When you travel, you often experience sensations that bombard you constantly when you least expect them. You're then left with instantaneous memories that leave a scar (pretty or ugly) on your mind forever. It could be a simple activity as trying out a new phrase in a language you are learning and having the pleasure of making a connection with someone else, even if small and insignificant. It can also be that wallet that was stolen in a jam-packed minibus or that fermented mare’s milk that you knew would do horrible things to your stomach, yet you drank it anyway to be nice.
For good or bad, I always believe that experiences and the strength of the memory that follows them are what make us who we are. They are the fodder for which we become wiser and continue to build further choices upon. This last week was not meant to be terribly adventurous. I wasn’t hitchhiking on notorious highways nor climbing a volcano. Yet, the spontaneity of inspiration that comes from new experiences, the feelings of positivity that come from landscapes and conversations, and the moments of reflection that emerge from them can leave indelible marks on the mind.
Perhaps it was the emptiness of the Kyrgyz grassy steppes, the wild horses running in the horizon, the dusty sunsets and moonlit nights of a harvest moon. Or maybe it was those awkward smiles and blind efforts at communication with a family of nomads. Whatever it was, experiencing the Kyrgyz steppe over the past couple days has left a fuzzy glow of a feeling inside.
I spent a couple days in a yurt with a family of nomads who were just spending the last of their days this year along the shores of Song-kul, a high altitude lake in the centre of the country. The landscapes of barren hills, grass and lake reminded me of Fantasia…the land of childrens’ dreams from Michael Ende’s ‘The Neverending Story’. A feeling of freedom and being windswept comes to mind. It was hot during the day and quite cold at night. And dry! A cloud even emerged in the sky that resembled Falcor the luck dragon. Crazy!
There were also horses everywhere! More than I have ever seen. Most were together in herds, but a few were solitary. In some areas from a distance, it almost appeared like the African savanna, with the land swaying as the herds of horses moved in one direction or another. I rode one of them horse (tamed of course) for the first time unsupervised in my life. We walked together for a long time, trying to understand each other’s movements and rhythms. We continued climbing into the hills and eventually came galloping down across the lakeside. Initially, being on horseback with a running horse felt a bit like being a pepper shaker being used by a giant; but then as horsey galloped across the endless horizon, it felt like flying and landing and flying and landing…exhilarating, though of course I held on for dear life.
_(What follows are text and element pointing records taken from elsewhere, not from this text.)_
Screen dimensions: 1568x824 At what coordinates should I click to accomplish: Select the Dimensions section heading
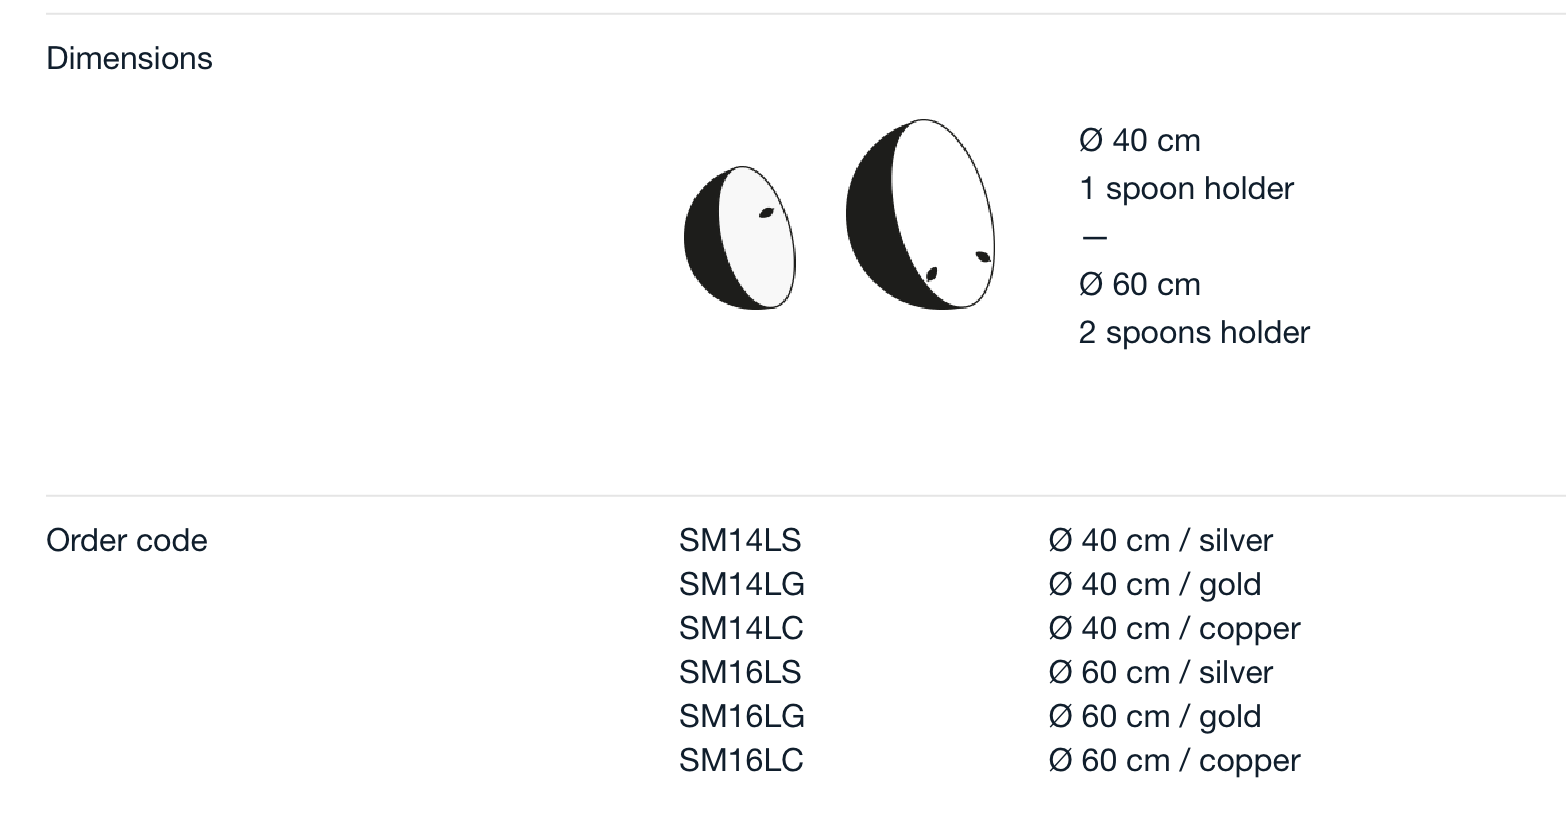(x=129, y=59)
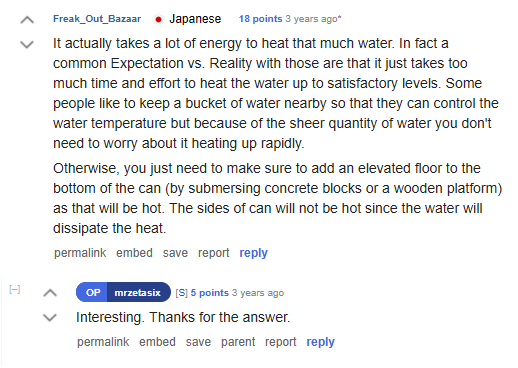Click the [S] submitter tag
Screen dimensions: 518x368
[x=182, y=293]
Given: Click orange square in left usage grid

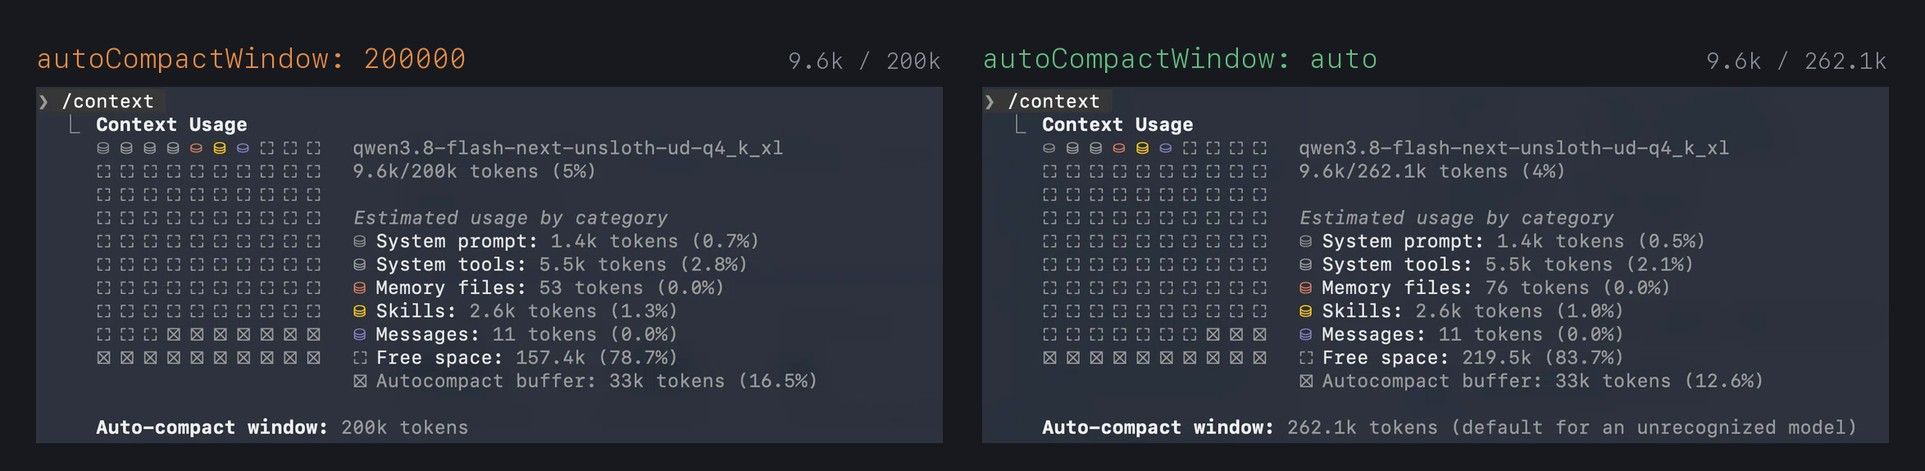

The yurt was made of felt and yak hair and was full of hot pink and orange silk blankets inside and a small coal burning stove of some kind and a couple wooden stools. The top of the yurt was a large circle made of felt with spokes of wood emerging from it like a bicycle wheel. A Swiss girl was living with the family as well. She had been living and travelling with them for a year, had learned their languageand was making a documentary of the life of the nomads on the Central Asian steppe. We spent the evening chatting about world trade, travels, and the comforts and aggrevations of life in Western countries.
The next day I parted ways with the nomad family and headed east to the town of Naryn and stayed in a little guesthouse that was really just a rented one-bedroom studio in a Soviet-style apartment block…complete with peepholes, weird TV antennae, and electrical outlets everywhere! A woman with a giant potbelly entered the room in the morning unannounced, carrying a small cloth purse with her and saying: ‘your breakfast!’ She cracked an egg and made a small omelette on a dish and left. I noticed that everyone in the town had gold teeth. I was told it was a status thing.
That day I headed further east where I came across a mysterious Swastika-shaped forest along a hillside where apparently a German POW from WW2 and was also a forest engineer had been kept. When he escaped, he decided to display his fascist devotion to the ex-third Reich. Oddly enough, the Soviet forest engineers were keen on keeping the symbol there and actually managed to preserve it. Scattered around the barren hills were graveyards with little mausoleums and building facades surrounding the grave. Some of the facades had silver ornaments of crescent moons and stars hanging from the little poles on the top. They looked a bit like ancient mini-cities- with graves dating to the 1800s.
I hiked around a couple of the hills and even got invited to minibus driver’s house, to meet his mother and drink horse milk and eat several loaves of bread and fresh butter (still liquefied!) Using a handful of Russian phrases and words I picked up, we managed to have a very simple conversation.
I headed back to Bishkek in a minivan with an old babushka (Russian grandmother) wearing a plaid skirt, a hankerchief and a lot of jewelry. She was travelling with her daughter. We chatted in rudimentary Russian for couple minutes before we left. During the trip, the babushka offered me some very stale bread which was particularly rough given that my mouth was terribly dry already. She then grabbed my hand and kissed it and smiled at me with her mouth full of gold. She didn’t laugh or even turn to her daughter to exchange a glance. Strange indeed, but it left a smile on my face for the rest of the night.